Set during the Reagan-era Cold War, the show features a pair of Russian spies who have been planted in America and instructed to blend in. Elizabeth and Philip Jennings speak perfect American English, live in suburban Maryland (conveniently close to Washington, D.C.), have two lovely children, and officially run a travel agency together. Unofficially, they are two highly trained secret agents who as young people were assigned to each other by the KGB. The conflict between the official and the unofficial—not only in terms of their concealed identities, but also in terms of the problems this “marriage” faces and overcomes—forms the heart of the show.

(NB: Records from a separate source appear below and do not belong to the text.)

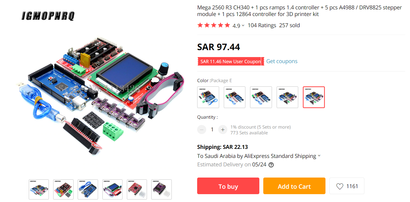The width and height of the screenshot is (410, 202).
Task: Select the second package color option
Action: (x=235, y=97)
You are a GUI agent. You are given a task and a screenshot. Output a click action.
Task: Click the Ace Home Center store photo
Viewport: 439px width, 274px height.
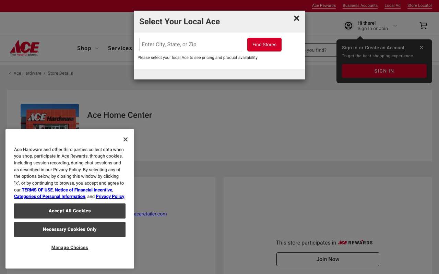50,116
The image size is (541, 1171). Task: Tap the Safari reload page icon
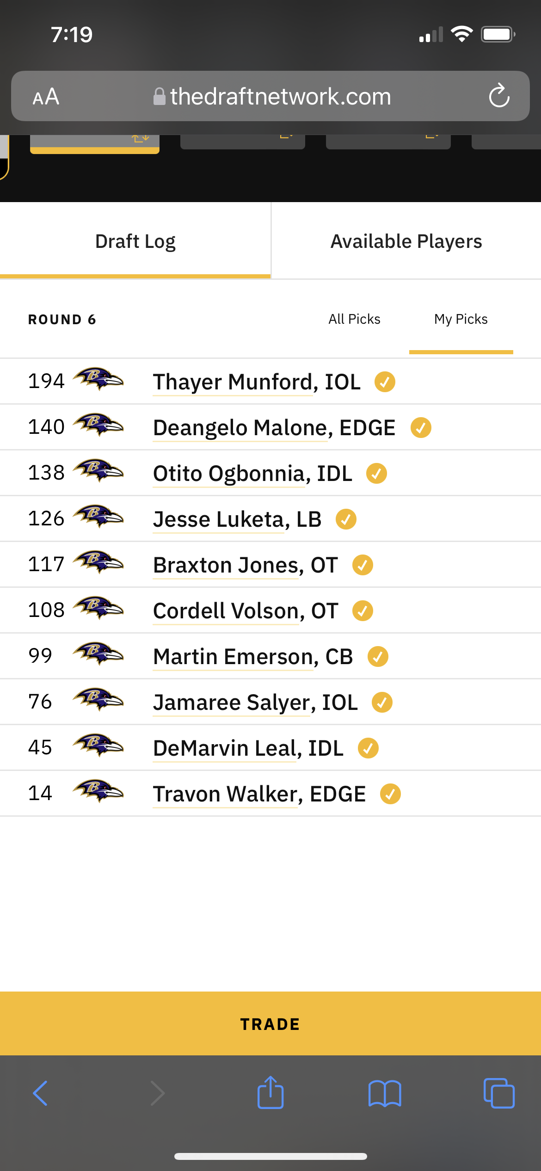pos(499,96)
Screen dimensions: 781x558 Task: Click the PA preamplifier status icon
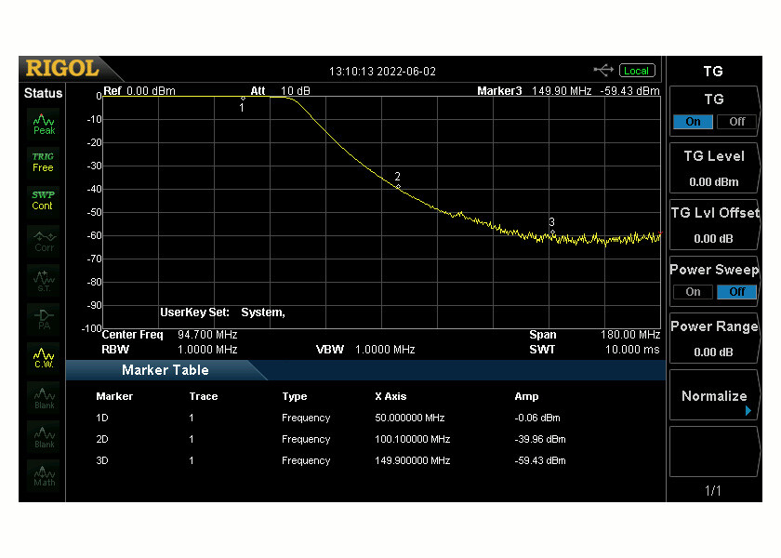(x=42, y=317)
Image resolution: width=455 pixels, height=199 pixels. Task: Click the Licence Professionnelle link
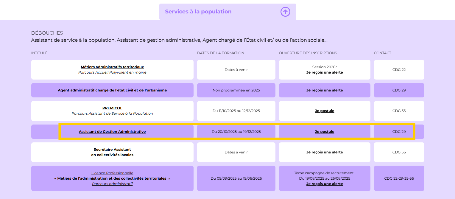click(x=112, y=173)
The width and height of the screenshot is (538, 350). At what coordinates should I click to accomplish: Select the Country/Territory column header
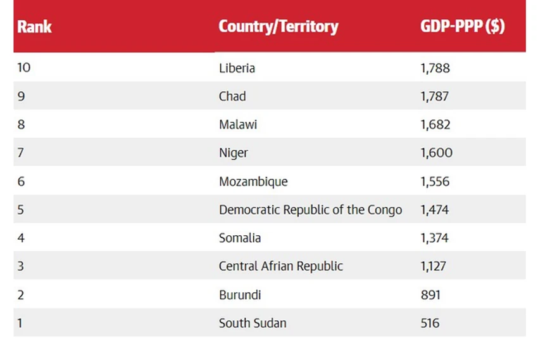coord(278,27)
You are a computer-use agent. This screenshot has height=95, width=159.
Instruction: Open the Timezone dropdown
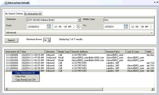[x=79, y=20]
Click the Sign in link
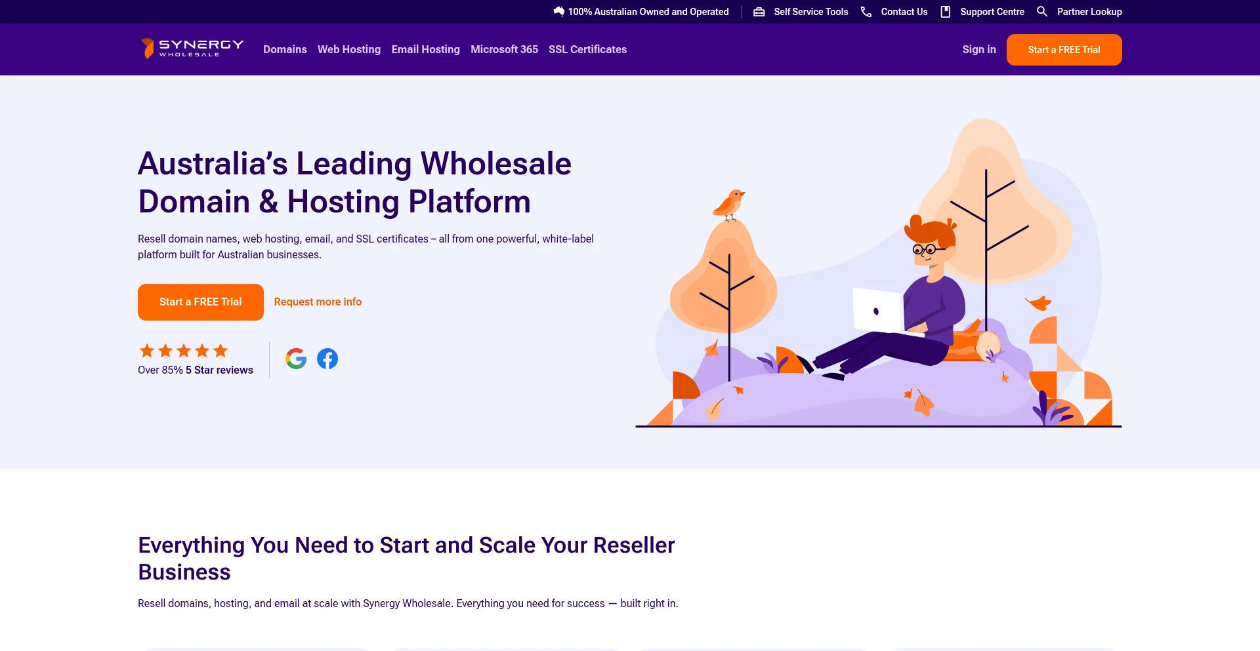Image resolution: width=1260 pixels, height=651 pixels. coord(978,49)
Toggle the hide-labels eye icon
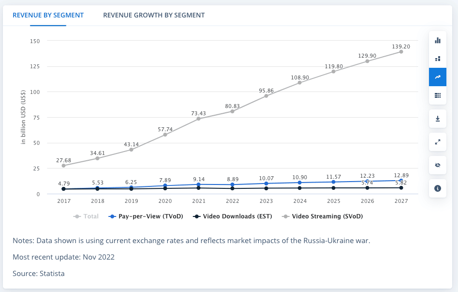Viewport: 458px width, 292px height. [x=437, y=165]
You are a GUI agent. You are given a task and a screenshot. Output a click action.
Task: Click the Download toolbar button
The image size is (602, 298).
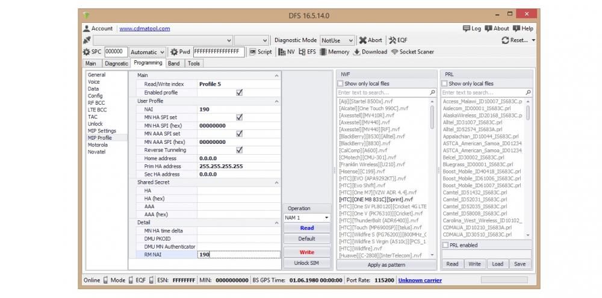point(370,52)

The fact that it is set in the 1980s means that—as in great films like The Conversation, or great thrillers like Le Carré’s Smiley novels—the technology is not so advanced as to dwarf the human element. There are implantable listening devices and coded transmitters, but there are no cellphones or Internet search engines, so all of the characters, both KGB and FBI, have to rely on a lot of personal and collective ingenuity. Thus the level of tradecraft, like the level of plotting, is part of the fun of the show. But the interest goes deeper than this, for, perhaps to our surprise, we find ourselves identifying with the Russian characters and especially with our central couple. It is they, and not the rather unpleasant FBI agents, whom we sympathize with in the cat-and-mouse games; we are always glad when Elizabeth and Philip escape unscathed and undetected. And if they occasionally commit horrendous acts, well, these are generally less shocking than the equally cold and violent behavior of their American counterparts. I have heard the show called “cynical,” but I would say it is the very opposite: a series that creates real feeling about people we wouldn’t necessarily expect to like.
Finally, and above all, this is a show about marriage, and an intimately fascinating one at that. The thoughtfully written script helps make this possible, but what really does the trick is the acting, and in particular the performance of Matthew Rhys, who plays Philip. Donning various wigs and costumes as part of his job, he can disguise himself so completely that he truly seems to be another person; yet in moments of silent communion with Elizabeth he can also convey, with the lift of an eyelid or the twitch of a lip, immensities of intimate feeling. Rhys is one of those British actors (he is Welsh, originally) who have come over to enrich our television screens, as people like Idris Elba, Dominic West, and Clarke Peters did in The Wire—and, like them, he plays an American better than most Americans could. He is performing, that is, exactly the same kind of role that his character is: persuading us that he is just one of us, and getting away with it.